I heard the click of the lighter, then he came back. “All right, what is it?”

“You once did a profile of my father, Willard Kelly.”

“I did? When?”

“1931.”

“Holy hell, boy, don’t talk like that!”

“It wasn’t you?” He didn’t sound old enough.

“It was me, but you don’t have to remind me.”

“Oh. Can I come out and talk to you?”

“Why not? But make it this afternoon, if you can. I have to go to work at eight.”

“All right.”

We had lunch first, but didn’t go back to the hotel. Then we went out to Queens. We started on the same route as yesterday, when we went to see McArdle. Then we turned off onto Woodhaven Boulevard.
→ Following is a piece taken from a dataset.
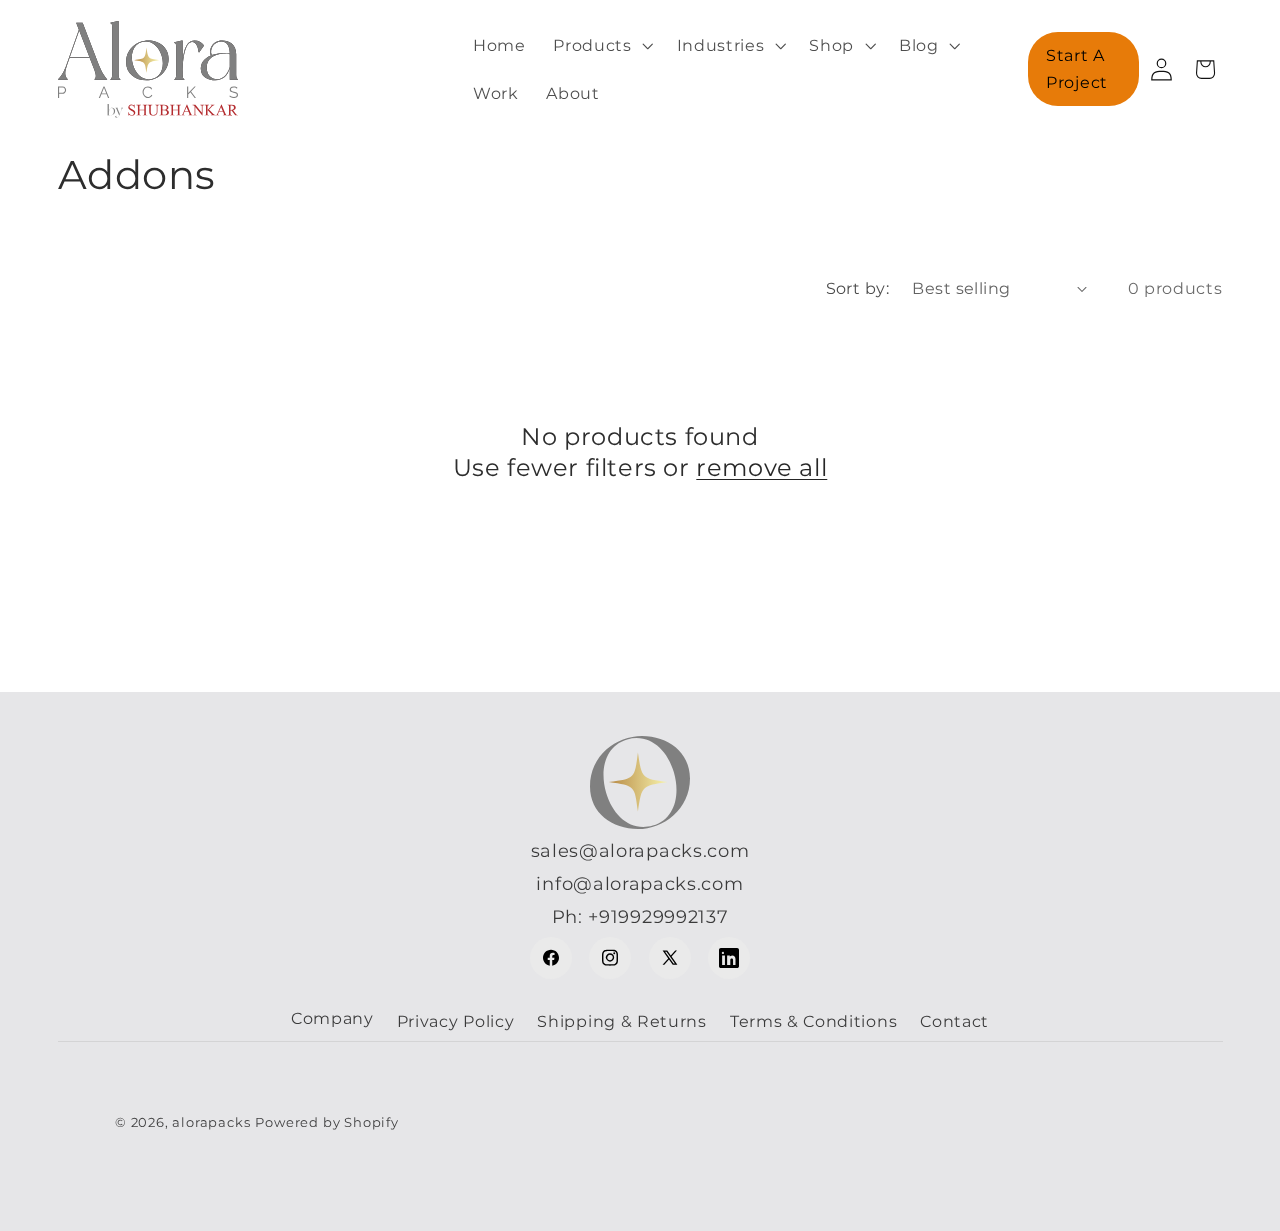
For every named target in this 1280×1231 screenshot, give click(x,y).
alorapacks (211, 1122)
The cross-streets were all numbered. Some of them were avenues and some of them were roads and some of them were streets. We saw 74th Avenue. The next block was the one we wanted, 74th Road.

Beeworthy lived in a block of brick two-story houses all attached together at the sides. His was in the middle. There was a white-painted, jagged-edged board on a stick set into the middle of the narrow lawn. Reflector letters were on the board: BEEWORTHY. It looked like one name, and sounded like another.